Pour atteindre ses objectifs, le commissariat continuera de recourir à tous les moyens d'intervention dont il dispose : le travail avec les parlementaires, les études, les vérifications, les enquêtes, les rencontres avec les dirigeants d'institution, les initiatives de promotion et d'information et, bien entendu, les recours judiciaires.
[Français]
Nous poursuivrons également notre travail auprès des institutions fédérales, des minorités et des majorités, tout en offrant nos conseils dans les domaines de la santé et de l'éducation, dans le secteur privé et dans les médias, au besoin.
Avec votre permission, je continuerai donc à encourager et à déranger.
Je vous remercie de votre attention. J'aimerais maintenant prendre le temps qu'il me reste pour répondre à vos questions.
Le président : Merci à vous, monsieur Fraser. Nous allons maintenant passer à la période des questions. J'ai sur ma liste les sénateurs Chaput, Mockler, Tardif, Kinsella, Nolin, Carignan, et il y en aura sûrement d'autres, dont le sénateur Joyal.
J'inviterais la sénatrice Chaput à commencer.
La sénatrice Chaput : Bonjour et bienvenue, monsieur Fraser. C'est toujours un plaisir de vous revoir, et encore plus aujourd'hui puisque le but de ce comité plénier est de confirmer votre candidature à titre de commissaire.
Je tiens tout d'abord à remercier et féliciter le gouvernement fédéral d'avoir recommandé la prolongation de votre mandat en tant que commissaire aux langues officielles. C'est un geste fort apprécié.
Je tiens à vous remercier, monsieur Fraser, d'avoir accepté de considérer cette prolongation. Ce sont de très grandes responsabilités, comme vous le savez, et un travail très ardu, mais qui contribue à la dualité linguistique et à l'unité de notre pays. Je vous remercie donc de considérer ce poste encore une fois.
J'ai écouté attentivement votre allocution, et me suis arrêtée aux paroles suivantes. Vous avez dit qu'il était essentiel de mettre en œuvre une politique sur les langues officielles axée sur les résultats. Vous l'avez mentionné il y a six ans, et vous dites que vous y croyez encore. Je me suis arrêtée sur ces paroles car à mon avis, monsieur Fraser, nous croyons tous en une politique axée sur les résultats. C'est ce qui fait la différence entre une réussite et un échec.
Je crois sincèrement aussi que les anglophones et les francophones du Canada souhaitent et peuvent vivre ensemble. Toutefois, une meilleure compréhension de nos réalités particulières contribue à cette harmonie et à cette unité, et le travail que vous faites y contribue sûrement.

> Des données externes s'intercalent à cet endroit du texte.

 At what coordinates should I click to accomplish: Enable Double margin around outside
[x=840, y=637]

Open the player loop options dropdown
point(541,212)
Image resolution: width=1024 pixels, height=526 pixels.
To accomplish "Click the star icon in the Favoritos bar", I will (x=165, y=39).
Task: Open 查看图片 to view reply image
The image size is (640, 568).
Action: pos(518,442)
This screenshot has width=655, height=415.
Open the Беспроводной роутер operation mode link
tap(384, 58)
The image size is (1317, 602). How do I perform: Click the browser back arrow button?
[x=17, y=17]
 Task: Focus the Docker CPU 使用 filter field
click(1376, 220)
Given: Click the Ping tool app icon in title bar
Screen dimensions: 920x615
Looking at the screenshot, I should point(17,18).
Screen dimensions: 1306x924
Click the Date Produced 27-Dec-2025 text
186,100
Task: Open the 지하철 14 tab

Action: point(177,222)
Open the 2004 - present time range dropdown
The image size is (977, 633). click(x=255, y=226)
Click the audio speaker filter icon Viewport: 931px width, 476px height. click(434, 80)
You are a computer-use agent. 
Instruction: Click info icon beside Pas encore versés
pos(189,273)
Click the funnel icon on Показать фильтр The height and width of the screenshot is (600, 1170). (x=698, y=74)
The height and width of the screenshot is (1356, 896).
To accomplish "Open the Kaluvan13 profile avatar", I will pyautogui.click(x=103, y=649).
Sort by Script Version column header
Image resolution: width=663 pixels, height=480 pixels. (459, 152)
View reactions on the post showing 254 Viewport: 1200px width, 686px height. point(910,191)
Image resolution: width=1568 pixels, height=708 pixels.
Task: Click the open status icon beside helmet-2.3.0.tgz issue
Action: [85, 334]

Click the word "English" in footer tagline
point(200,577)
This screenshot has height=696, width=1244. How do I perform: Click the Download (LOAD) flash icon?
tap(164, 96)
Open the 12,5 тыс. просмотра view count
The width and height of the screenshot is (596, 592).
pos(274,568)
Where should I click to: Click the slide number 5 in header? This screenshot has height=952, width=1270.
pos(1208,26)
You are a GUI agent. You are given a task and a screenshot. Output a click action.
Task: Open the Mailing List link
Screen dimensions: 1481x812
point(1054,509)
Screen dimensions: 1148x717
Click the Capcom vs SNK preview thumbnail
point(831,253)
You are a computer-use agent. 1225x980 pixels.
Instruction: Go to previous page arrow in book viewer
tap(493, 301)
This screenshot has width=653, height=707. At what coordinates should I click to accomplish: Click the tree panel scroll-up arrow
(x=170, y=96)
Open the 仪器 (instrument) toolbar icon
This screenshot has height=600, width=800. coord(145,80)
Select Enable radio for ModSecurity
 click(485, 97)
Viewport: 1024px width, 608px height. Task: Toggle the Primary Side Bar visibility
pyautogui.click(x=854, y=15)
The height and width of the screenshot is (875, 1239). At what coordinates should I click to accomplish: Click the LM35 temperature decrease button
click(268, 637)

Ma question est donc la suivante. Vous étiez en poste lorsque la première Feuille de route de ce gouvernement a été lancée, en 2008. Vous avez donc eu le bénéfice de la suivre du début à la fin. Vous avez expliqué, lors de l'évaluation de cette Feuille de route, que le gouvernement en a fait la pierre angulaire de son action pour appuyer le développement des communautés de langue officielle et promouvoir la dualité linguistique au Canada. Vous avez ensuite rappelé que seulement 14 institutions fédérales étaient engagées dans la Feuille de route, alors que la partie VII de la Loi sur les langues officielles s'applique à toutes les institutions fédérales. Vous avez recommandé, pour la prochaine Feuille de route, d'élargir sa portée afin d'inclure toutes les institutions fédérales.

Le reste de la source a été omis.